Me imaginé la tormenta de la tarde anterior en este lugar encajado. La lluvia sería una muestra de la ira de los dioses. Daría la impresión de que los paredones cerraban su boca y nos devoraban de forma impenitente, castigando nuestra audacia. El río bajaría enfervorizado, agitado, peligroso y vengativo, arrancaría todo lo que estuviera en su camino, demostraría su soberanía consentida por los peñascos. Los árboles claudicarían y se dejarían llevar corriente abajo, se atascarían, como en ese momento observábamos.

Sentí que aquel cañón era una fuente inagotable de aventuras. Siempre que le dejaran expresarse, claro. La cascada era un incesante quejido que desangraba el misterioso vientre de la montaña. Me gustaban esos espectáculos monótonos, como mantras de la naturaleza, expresiones de fuerza que, sin embargo, penetraban en la mente con delicadeza. Aquí el hombre era el invitado, o el invasor, según su actitud devota u hostil, según que se infiltrara y colaborara o tratara de alterar lo que llevaba siglos alimentando el equilibrio.

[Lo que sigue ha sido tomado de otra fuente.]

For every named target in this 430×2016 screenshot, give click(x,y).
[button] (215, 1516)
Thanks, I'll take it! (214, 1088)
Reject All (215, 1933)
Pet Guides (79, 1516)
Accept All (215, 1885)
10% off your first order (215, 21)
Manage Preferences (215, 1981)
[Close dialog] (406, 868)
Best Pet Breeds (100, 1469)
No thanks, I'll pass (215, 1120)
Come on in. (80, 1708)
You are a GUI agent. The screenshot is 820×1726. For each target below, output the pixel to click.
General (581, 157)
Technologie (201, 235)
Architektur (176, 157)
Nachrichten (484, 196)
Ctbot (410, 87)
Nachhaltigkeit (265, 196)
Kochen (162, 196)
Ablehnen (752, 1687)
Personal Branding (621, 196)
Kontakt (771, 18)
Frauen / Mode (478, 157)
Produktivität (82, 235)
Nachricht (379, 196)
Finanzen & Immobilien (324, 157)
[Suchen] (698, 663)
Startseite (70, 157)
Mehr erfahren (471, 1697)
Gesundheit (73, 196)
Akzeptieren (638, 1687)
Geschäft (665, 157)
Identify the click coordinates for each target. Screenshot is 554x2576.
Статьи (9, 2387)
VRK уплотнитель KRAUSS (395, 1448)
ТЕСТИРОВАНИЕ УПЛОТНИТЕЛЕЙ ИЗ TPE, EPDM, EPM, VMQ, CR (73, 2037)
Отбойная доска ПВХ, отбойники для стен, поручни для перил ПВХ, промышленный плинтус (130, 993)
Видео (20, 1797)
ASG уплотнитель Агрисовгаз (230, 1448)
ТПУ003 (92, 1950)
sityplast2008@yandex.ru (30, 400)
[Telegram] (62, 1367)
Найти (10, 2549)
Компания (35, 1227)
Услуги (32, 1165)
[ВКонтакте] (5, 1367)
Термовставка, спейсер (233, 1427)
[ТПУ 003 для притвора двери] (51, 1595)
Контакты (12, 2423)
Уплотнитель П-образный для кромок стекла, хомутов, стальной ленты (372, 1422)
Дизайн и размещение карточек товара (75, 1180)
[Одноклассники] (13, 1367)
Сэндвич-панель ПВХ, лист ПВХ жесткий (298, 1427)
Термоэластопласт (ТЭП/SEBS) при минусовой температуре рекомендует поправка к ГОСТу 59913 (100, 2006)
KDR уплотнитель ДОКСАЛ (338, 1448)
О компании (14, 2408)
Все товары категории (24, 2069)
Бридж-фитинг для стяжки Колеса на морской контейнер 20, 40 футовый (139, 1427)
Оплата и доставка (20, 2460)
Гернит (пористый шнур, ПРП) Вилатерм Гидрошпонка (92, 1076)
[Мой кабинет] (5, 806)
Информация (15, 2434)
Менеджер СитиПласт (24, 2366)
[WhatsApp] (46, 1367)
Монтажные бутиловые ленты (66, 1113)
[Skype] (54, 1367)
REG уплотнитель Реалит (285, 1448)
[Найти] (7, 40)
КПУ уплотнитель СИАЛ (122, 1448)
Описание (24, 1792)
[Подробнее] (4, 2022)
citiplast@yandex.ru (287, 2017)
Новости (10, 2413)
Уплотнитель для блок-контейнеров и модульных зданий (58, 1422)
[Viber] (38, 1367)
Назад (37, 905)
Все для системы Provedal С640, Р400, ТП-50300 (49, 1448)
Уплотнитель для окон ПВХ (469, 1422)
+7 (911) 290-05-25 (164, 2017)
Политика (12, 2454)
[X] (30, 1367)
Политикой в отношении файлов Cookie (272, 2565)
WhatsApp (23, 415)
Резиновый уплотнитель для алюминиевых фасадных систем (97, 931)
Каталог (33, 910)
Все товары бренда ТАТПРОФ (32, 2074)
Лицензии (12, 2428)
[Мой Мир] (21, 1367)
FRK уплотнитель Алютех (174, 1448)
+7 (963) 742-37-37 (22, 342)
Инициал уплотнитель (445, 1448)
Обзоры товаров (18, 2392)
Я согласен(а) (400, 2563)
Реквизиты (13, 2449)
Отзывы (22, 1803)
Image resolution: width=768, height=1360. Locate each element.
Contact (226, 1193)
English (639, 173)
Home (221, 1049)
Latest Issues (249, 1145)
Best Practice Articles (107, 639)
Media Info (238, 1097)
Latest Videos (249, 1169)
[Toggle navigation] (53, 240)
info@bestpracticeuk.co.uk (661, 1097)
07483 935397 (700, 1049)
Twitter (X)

El puente que servía como mirador sobre la cascada estaba a tope de gente que intentaba hacerse las fotos para Instagram con los posados más antinaturales que se puede imaginar. Le di preferencia a la cascada y renuncié a hacerme una foto con ella al fondo, que quizá no me dijera nada. Soy de los que opino que si la figura humana no aporta a la imagen mejor que no salga. O que salga por el mero recuerdo, que también hace ilusión, sin que la sesión de fotos llegue a prolongarse hasta lo absurdo. Esa figura es muy socorrida para tapar elementos no deseados.

Subimos un poco hacia las cascadas superiores hasta que un cartel nos cortó el paso. Estaban de obras. Parecía que un desprendimiento había afectado al camino.

Volvimos a gozar del paisaje en el regreso. La perspectiva era diferente e igual de apasionante.